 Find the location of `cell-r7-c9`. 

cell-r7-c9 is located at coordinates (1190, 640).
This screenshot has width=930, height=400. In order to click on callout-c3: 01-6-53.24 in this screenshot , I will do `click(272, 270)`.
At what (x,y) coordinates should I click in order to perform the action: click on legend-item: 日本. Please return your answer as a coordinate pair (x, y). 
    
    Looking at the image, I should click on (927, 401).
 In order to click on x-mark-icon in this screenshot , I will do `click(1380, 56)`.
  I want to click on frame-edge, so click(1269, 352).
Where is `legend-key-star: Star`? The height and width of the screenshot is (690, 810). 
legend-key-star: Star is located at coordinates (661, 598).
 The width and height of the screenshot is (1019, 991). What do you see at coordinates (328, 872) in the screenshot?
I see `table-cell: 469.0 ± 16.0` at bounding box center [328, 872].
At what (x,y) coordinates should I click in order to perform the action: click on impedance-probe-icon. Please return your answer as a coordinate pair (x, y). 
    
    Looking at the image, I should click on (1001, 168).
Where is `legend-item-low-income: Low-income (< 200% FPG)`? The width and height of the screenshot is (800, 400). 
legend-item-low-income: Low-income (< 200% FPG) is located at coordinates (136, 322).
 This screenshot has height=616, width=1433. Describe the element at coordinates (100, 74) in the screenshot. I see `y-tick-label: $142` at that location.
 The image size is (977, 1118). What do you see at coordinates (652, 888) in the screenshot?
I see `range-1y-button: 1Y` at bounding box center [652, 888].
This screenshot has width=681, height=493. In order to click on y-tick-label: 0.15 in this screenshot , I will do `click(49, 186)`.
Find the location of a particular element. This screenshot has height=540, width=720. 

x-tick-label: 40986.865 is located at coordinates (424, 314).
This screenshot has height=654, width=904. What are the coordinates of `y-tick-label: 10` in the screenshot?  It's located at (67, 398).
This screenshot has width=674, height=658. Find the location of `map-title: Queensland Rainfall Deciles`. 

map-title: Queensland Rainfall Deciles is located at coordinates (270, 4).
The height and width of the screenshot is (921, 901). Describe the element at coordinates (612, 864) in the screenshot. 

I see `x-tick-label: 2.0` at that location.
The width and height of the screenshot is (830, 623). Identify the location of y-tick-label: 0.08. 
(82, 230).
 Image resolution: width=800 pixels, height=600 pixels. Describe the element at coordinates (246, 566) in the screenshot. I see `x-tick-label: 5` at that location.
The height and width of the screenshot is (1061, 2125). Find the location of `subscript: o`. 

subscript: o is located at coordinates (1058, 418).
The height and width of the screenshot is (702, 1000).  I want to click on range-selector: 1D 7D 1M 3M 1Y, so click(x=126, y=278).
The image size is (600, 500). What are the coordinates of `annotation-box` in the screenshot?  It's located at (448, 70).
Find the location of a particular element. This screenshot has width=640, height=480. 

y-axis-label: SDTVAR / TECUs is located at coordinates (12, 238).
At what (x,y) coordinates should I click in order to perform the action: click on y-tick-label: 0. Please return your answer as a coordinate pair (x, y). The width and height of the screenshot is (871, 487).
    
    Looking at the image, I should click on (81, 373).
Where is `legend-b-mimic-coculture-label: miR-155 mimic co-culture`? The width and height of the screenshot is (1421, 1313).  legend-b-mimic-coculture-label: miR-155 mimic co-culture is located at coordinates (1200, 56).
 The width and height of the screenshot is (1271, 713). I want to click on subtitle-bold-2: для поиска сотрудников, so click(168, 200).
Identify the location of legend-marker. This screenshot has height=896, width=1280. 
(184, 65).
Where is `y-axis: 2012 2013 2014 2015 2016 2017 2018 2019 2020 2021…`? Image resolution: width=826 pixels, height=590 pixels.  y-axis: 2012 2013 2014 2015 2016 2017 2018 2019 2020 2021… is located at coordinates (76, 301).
# # #
TASK TO CARRY OUT
Change "Find the location of" to "Locate" in the items starting at the line containing "The height and width of the screenshot is (921, 901)." and ending at the line containing "Looking at the image, I should click on (81, 373).", leaving everything else the same. Give back only those lines.

RESPONSE
The height and width of the screenshot is (921, 901). Describe the element at coordinates (612, 864) in the screenshot. 

I see `x-tick-label: 2.0` at that location.
The width and height of the screenshot is (830, 623). Identify the location of y-tick-label: 0.08. 
(82, 230).
 Image resolution: width=800 pixels, height=600 pixels. Describe the element at coordinates (246, 566) in the screenshot. I see `x-tick-label: 5` at that location.
The height and width of the screenshot is (1061, 2125). Locate `subscript: o`. 

subscript: o is located at coordinates (1058, 418).
The height and width of the screenshot is (702, 1000).  I want to click on range-selector: 1D 7D 1M 3M 1Y, so click(x=126, y=278).
The image size is (600, 500). What are the coordinates of `annotation-box` in the screenshot?  It's located at (448, 70).
Locate a particular element. This screenshot has width=640, height=480. 

y-axis-label: SDTVAR / TECUs is located at coordinates (12, 238).
At what (x,y) coordinates should I click in order to perform the action: click on y-tick-label: 0. Please return your answer as a coordinate pair (x, y). The width and height of the screenshot is (871, 487).
    
    Looking at the image, I should click on (81, 373).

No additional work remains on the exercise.